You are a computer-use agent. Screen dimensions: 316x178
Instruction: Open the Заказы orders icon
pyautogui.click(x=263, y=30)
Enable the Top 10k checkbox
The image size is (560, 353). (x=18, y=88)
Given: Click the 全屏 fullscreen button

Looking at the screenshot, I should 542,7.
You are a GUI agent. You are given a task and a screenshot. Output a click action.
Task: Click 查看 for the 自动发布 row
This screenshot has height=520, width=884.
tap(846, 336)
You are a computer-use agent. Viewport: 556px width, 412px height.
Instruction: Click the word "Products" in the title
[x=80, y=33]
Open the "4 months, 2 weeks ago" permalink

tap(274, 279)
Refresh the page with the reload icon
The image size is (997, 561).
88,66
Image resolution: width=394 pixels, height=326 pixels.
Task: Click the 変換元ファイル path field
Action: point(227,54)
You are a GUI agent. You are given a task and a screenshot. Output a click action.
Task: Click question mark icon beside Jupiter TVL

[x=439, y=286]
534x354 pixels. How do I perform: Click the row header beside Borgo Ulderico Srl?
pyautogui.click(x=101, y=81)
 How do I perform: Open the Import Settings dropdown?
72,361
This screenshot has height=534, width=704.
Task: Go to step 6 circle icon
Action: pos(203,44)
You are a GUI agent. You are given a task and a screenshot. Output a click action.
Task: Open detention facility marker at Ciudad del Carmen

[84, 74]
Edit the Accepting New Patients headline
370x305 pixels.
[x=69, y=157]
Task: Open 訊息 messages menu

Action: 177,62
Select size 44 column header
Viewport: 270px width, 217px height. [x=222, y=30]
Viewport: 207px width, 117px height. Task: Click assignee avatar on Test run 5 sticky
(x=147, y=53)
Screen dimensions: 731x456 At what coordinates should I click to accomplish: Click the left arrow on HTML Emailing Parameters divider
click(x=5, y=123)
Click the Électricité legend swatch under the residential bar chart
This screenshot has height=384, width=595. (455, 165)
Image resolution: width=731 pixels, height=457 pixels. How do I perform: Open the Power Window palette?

--

_PROBLEM DESCRIPTION_
Beginning at the line that contains "You are a computer-use agent. Viewport: 556px", transcribe every line through the end of the material exactly, leaving out all earlier lines.

_TASK SOLUTION_
You are a computer-use agent. Viewport: 556px width, 412px height.
Instruction: Click the word "Products" in the title
[x=80, y=33]
Open the "4 months, 2 weeks ago" permalink

tap(274, 279)
Refresh the page with the reload icon
The image size is (997, 561).
88,66
Image resolution: width=394 pixels, height=326 pixels.
Task: Click the 変換元ファイル path field
Action: point(227,54)
You are a GUI agent. You are given a task and a screenshot. Output a click action.
Task: Click question mark icon beside Jupiter TVL

[x=439, y=286]
534x354 pixels. How do I perform: Click the row header beside Borgo Ulderico Srl?
pyautogui.click(x=101, y=81)
 How do I perform: Open the Import Settings dropdown?
72,361
This screenshot has height=534, width=704.
Task: Go to step 6 circle icon
Action: pos(203,44)
You are a GUI agent. You are given a task and a screenshot. Output a click action.
Task: Open detention facility marker at Ciudad del Carmen

[84, 74]
Edit the Accepting New Patients headline
370x305 pixels.
[x=69, y=157]
Task: Open 訊息 messages menu

Action: 177,62
Select size 44 column header
Viewport: 270px width, 217px height. [x=222, y=30]
Viewport: 207px width, 117px height. Task: Click assignee avatar on Test run 5 sticky
(x=147, y=53)
Screen dimensions: 731x456 At what coordinates should I click to accomplish: Click the left arrow on HTML Emailing Parameters divider
click(x=5, y=123)
Click the Électricité legend swatch under the residential bar chart
This screenshot has height=384, width=595. (455, 165)
Image resolution: width=731 pixels, height=457 pixels. How do I perform: Open the Power Window palette?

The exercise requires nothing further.